It seems superfluous, but a pleasure, to point out that here we have Miss Millay’s poetry, as it were, by the feet—those it walks on as well as those lopped off. We know as far as Mr. Ransom is able to tell us what Miss Millay’s values are and we can test his account in the verses themselves. Mr. Wilson’s account of Housman, on the contrary, cannot be tested except by its inherent plausibility and persuasiveness, much as we test a poem or a novel. Mr. Ransom is a literary critic, Mr. Wilson an imaginative essayist.

This is not to say that Mr. Wilson’s essay is without critical value; by the accident of his taste and intuition and the discipline of his mind—by the accident of approximate unanimity between him and his readers—it has great implicit value. It is value at one remove; with Mr. Wilson we do not know where we are except on his own say-so—behind the poet. With Mr. Ransom we know where we are all along— in the poetry—and are not required to take anything on trust. Mr. Wilson may go further when he is right; there is always room for fresh creation. Mr. Ransom has the advantage that by sticking to his texts he will never go so far wrong as to write Mr. Wilson’s “Is Verse a Dying Technique?” Mr. Wilson thought he answered yes; actually, all he says is that the novel is a growing technique.

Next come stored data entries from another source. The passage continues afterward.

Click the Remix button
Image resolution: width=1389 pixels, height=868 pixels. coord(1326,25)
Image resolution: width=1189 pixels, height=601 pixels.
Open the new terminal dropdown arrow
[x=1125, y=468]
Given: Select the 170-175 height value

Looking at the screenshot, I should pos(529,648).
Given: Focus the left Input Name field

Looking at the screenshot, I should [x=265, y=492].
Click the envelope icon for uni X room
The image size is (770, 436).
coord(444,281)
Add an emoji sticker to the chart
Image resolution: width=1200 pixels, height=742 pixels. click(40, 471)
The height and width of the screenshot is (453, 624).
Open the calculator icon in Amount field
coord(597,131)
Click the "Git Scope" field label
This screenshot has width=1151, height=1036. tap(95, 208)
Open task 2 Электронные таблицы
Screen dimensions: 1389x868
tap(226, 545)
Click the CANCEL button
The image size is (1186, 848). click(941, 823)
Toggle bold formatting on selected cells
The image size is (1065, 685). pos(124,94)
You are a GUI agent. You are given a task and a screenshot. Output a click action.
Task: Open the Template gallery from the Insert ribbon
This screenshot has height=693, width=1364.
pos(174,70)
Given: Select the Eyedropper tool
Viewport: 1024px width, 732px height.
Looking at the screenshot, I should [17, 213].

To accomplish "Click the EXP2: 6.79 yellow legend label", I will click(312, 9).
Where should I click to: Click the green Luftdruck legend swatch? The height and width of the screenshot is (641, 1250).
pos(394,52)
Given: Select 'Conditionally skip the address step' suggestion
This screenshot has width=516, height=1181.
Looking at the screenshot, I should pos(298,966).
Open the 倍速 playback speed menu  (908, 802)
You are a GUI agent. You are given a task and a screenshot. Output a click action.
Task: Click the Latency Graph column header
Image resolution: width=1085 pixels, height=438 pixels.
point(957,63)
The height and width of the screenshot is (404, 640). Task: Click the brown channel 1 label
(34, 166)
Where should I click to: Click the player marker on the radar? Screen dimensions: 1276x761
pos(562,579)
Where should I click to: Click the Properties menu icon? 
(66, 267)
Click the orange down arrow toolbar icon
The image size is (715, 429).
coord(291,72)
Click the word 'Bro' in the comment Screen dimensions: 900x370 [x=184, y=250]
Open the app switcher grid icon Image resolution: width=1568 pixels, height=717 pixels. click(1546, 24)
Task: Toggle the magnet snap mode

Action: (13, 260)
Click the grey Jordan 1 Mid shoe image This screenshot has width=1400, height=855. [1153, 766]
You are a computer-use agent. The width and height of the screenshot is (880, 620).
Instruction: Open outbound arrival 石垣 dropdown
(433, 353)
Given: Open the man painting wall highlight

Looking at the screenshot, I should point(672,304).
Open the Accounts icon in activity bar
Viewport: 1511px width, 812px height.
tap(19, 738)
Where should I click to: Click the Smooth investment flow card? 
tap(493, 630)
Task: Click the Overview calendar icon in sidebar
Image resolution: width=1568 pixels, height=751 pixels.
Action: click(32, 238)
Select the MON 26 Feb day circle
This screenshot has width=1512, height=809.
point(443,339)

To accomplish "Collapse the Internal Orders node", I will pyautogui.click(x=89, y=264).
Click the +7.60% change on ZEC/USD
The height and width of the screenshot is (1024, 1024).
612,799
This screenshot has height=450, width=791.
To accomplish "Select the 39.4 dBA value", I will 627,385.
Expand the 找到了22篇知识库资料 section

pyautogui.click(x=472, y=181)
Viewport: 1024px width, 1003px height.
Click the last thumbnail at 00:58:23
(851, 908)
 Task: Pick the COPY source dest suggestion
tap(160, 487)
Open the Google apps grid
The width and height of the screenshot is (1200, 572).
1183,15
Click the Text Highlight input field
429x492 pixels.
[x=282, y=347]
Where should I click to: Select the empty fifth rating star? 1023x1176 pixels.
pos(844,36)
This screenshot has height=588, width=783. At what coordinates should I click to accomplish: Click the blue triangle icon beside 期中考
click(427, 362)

One more difference is this. Mr. Ransom ends his book by a declaration of the necessity for the technical study of literature in order to know what its integrity, that we seize, actually is. Mr. Wilson ends his with an essay on “Marxism and Literature,” which if it has other than a controversial content is concerned with the problem of the literary man, the artist, in uniting his social and aesthetic vision. His final hope is that as “the human imagination has already come to conceive the possibility of re-creating human society,” so it may re-create arts that “will deal with the materials of actual life in ways which we cannot now even foresee.” Mr. Ransom probably does not share that hope because he probably does not see Mr. Wilson’s problem; but if such a transcendence occurred, Mr. Wilson would have to test it out by Mr. Ransom’s method before crowning it with his own. It is the World’s Body of which in the end the Triple Thinker thinks—as Mr. Wilson may remind himself that Flaubert, who made the phrase, inexhaustibly knew.